START EXTRACT
4The ED Is a Complaint-Based Care Model
The reason an ED nurse may not know all medications a patient is taking or the history of a rash they have had for two years is that the ED is focused on the patient’s chief complaint or the reason the patient is seeking emergency care. For example, if the chief complaint of the patient is chest pain, the nursing assessment would consist of understanding the onset, intensity, radiation and symptoms associated with the chest pain. The priority for the patient with chest pain is a 12-lead EKG to rule out an acute myocardial infarction. After the chest pain patient is stabilized, it’s on to the next patient and their chief complaint. As one ED RN explains, “We are constantly putting out fires one at a time.”
5The Goal of the ED Is to Resuscitate and Stabilize
Most patients come to the ED without a diagnosis and often with a long list of complaints. During the triage process, an ED nurse listens to the patient and asks themselves, “What is the worst thing this could be?” Although it is not the nurse’s job to diagnose, they have to consider possible diagnoses to implement diagnostic tests and interventions proactively. Is the chest pain a STEMI? Is the facial numbness a stroke or Bell's palsy? Is it a simple fracture or possibly compartment syndrome? Is the patient septic or is this the flu? Often patients arrive at the ED unconscious, without a medical history to rely on and without family members. The ED’s main goal is to diagnose the condition and stabilize the patient before they deteriorate further. ED staff are experienced in resuscitation and stabilization, and then the goal becomes to continue the patient’s care in an inpatient unit.
As one emergency nurse shared, “It’s not ED vs. ICU; it’s ED + ICU = what’s best for the patient.” True collaboration means that a team works together and succeeds together (AACN). The ultimate goal in healthcare is to be one cohesive team with the patient and their needs at the center (Chung, 2021). Understanding the complexities of the working environments of the ED and critical care areas will help build true collaboration. The critical care nurse who comes to the ED to help with a code or consults on critical care patients holding in the ED are examples of true collaboration.
What can you do to build true collaboration between the ED and your unit?
What would you like to share with ED nurses?
END EXTRACT
= ASSIGNMENT =
Summarize the excerpt on emergency department nursing in two sentences.
START PROVIDED INFORMATION
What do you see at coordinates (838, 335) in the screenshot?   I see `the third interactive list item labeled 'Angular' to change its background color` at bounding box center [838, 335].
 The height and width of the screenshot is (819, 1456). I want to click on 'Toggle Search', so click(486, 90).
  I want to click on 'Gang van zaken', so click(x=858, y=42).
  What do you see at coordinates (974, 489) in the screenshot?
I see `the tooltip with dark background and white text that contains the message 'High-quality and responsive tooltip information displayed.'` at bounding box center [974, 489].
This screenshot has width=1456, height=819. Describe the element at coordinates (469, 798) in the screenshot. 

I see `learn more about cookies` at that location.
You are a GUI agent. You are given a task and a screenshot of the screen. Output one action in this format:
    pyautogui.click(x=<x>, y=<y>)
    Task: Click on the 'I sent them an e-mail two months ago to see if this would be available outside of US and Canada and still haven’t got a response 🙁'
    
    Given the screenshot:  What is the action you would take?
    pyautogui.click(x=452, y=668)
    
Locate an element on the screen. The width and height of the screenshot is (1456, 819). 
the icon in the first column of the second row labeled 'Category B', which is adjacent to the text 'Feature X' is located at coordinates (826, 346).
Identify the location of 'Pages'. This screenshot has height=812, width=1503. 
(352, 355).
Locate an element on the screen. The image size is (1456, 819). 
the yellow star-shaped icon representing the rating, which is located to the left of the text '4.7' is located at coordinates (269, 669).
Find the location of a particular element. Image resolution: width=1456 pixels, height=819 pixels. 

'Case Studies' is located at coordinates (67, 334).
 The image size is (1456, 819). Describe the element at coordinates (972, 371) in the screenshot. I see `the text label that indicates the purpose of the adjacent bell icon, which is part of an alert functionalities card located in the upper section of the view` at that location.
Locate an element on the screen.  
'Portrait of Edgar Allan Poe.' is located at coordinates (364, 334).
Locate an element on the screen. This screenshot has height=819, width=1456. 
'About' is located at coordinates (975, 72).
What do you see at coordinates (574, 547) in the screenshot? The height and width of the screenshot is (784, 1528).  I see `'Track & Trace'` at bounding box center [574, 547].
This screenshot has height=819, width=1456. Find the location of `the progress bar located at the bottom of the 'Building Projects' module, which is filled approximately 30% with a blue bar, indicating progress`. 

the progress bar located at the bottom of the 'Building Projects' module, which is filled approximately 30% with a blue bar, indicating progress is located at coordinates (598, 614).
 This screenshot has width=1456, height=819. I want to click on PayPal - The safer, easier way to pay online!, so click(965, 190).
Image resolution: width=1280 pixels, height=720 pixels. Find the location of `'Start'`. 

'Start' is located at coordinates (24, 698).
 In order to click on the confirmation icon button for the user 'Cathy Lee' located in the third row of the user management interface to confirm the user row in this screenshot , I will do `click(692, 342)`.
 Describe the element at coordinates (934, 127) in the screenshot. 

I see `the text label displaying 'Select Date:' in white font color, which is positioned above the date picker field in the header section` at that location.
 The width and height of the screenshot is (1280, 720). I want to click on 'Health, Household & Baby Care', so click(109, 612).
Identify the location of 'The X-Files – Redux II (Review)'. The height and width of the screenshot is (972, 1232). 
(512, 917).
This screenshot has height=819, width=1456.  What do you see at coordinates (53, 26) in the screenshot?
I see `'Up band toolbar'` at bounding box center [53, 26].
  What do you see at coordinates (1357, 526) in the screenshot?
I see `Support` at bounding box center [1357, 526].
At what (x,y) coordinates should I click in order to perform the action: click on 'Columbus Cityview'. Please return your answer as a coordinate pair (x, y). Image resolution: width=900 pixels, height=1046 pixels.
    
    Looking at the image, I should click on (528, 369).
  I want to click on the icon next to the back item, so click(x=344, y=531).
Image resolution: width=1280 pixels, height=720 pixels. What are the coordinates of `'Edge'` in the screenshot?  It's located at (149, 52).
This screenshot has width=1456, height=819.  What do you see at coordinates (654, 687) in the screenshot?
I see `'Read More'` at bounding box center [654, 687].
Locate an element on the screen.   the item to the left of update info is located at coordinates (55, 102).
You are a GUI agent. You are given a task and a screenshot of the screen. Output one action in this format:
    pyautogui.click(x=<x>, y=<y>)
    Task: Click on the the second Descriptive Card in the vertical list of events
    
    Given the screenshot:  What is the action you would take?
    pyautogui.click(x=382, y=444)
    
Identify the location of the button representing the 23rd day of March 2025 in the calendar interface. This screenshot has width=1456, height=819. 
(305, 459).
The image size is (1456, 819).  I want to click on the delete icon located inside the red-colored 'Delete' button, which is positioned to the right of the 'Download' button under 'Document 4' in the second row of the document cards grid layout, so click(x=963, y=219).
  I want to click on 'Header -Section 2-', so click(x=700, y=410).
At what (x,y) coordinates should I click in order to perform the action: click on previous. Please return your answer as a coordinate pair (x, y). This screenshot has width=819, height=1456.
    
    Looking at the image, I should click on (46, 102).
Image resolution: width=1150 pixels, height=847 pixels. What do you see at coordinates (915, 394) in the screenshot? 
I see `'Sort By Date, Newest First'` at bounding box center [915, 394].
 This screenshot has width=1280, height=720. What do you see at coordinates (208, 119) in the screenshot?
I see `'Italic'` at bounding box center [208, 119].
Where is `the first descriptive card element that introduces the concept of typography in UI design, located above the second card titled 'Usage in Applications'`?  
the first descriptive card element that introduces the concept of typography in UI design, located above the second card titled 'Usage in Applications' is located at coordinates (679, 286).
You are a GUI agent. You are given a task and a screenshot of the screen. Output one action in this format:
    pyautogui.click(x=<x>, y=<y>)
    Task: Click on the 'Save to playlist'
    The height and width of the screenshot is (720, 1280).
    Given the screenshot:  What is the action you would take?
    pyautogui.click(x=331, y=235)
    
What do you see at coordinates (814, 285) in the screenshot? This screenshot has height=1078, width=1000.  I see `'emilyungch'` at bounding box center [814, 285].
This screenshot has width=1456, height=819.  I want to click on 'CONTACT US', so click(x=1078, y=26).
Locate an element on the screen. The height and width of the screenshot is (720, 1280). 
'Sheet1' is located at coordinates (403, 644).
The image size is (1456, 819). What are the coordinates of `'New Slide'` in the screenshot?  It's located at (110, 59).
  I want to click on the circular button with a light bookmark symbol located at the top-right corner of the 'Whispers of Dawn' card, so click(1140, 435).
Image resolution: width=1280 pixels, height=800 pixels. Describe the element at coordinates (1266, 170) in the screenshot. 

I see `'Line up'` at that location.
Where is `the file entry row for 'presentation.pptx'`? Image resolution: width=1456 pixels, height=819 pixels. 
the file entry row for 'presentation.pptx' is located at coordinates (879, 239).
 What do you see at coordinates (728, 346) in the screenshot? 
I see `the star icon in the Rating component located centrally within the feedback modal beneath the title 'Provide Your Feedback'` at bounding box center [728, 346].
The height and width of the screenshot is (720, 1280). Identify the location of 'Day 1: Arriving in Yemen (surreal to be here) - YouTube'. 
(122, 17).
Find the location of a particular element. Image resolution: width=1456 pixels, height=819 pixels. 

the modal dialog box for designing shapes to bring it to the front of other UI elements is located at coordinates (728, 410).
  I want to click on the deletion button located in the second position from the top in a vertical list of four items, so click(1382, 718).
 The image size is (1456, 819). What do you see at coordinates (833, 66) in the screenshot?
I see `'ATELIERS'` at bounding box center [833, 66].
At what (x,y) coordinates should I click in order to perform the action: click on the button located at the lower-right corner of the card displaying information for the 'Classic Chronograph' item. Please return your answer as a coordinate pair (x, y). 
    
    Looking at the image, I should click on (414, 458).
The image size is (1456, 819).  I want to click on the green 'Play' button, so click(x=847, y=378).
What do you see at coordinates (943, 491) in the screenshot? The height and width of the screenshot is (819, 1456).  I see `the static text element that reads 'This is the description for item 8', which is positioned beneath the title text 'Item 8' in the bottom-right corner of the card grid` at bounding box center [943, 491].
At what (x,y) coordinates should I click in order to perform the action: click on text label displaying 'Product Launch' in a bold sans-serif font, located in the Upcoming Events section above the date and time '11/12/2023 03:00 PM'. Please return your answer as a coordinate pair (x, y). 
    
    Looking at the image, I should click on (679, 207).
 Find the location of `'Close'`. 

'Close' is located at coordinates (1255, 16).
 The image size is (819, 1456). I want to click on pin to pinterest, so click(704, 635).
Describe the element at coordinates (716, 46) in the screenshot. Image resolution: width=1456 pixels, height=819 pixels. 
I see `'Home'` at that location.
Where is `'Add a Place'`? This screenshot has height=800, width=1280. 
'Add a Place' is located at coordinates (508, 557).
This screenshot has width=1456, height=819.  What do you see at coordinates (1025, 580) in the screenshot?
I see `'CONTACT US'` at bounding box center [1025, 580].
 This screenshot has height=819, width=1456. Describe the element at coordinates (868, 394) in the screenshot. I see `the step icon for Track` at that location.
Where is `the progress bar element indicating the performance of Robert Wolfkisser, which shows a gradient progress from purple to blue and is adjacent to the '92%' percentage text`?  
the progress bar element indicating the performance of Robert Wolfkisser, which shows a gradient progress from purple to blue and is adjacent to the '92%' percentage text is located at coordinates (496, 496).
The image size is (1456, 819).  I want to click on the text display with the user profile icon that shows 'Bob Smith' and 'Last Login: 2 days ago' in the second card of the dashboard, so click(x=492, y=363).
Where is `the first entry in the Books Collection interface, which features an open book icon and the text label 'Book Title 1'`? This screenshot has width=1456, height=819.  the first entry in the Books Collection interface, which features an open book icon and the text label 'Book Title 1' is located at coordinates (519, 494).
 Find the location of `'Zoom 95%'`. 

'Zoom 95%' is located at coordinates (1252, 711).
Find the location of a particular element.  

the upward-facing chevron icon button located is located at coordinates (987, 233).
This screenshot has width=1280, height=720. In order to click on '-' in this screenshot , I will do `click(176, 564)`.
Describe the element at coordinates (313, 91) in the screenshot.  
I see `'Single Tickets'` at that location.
END PROVIDED INFORMATION
= SOLUTION =
The emergency department focuses on each patient's chief complaint and aims to diagnose, resuscitate, and stabilize patients, who often arrive without a diagnosis or medical history, before their care continues in an inpatient unit. Understanding the working environments of the ED and critical care areas helps build true collaboration, in which one cohesive team works and succeeds together with the patient and their needs at the center.